JPU Kejari Tarutung, Malindo Sitorus, menyampaikan kepada wartawan di kantornya, Senin (2/2/2026), bahwa tuntutan telah dibacakan dalam persidangan di Pengadilan Negeri Tarutung pada Kamis (29/1/2026).
Sidang tersebut dipimpin oleh Ketua Majelis Hakim Trisno Simanullang, dengan hakim anggota Sinar Pandiangan dan Diana Melati Pakpahan.
“Agenda minggu ini adalah penyampaian pledoi (pembelaan) dari para terdakwa. Putusan akan dijadwalkan pada minggu depan,” ujar JPU Malindo Sitorus.
Rincian Tuntutan
- Riskia Butarbutar dan Sabar Siregar dituntut 13 tahun penjara karena melanggar Pasal 114 juncto Pasal 132 Ayat 2 UU Narkotika Nomor 35 Tahun 2009. Barang bukti: ganja seberat 1.062 gram dan 5 gram ganja.
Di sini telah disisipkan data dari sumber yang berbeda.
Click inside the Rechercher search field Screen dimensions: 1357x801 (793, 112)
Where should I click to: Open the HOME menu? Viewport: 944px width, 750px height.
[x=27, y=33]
- Parnahean Tambunan dituntut 10 tahun penjara atas pelanggaran Pasal 114 Ayat 1 UU Narkotika. Barang bukti: 70 paket ganja.
- Chandra Wijaya Harianja dituntut 12 tahun penjara karena melanggar Pasal 114 juncto Pasal 132 Ayat 2 UU Narkotika. Barang bukti: 6.000 gram ganja.
- Halomoan Ritonga dituntut 14 tahun penjara. Barang bukti: 6.717 gram ganja dan 0,74 gram sabu.
- Riwanto Ritonga dituntut 6 tahun penjara atas pelanggaran Pasal 114 UU Narkotika. Barang bukti: 16 paket ganja dengan berat 63,32 gram.
- Daniel Sitompul residivis kasus narkotika ini dituntut 6 tahun penjara karena terbukti memiliki dan menguasai sabu. Ia dinilai melanggar Pasal 112 Ayat 1 UU Narkotika Nomor 35 Tahun 2009. (Hengki).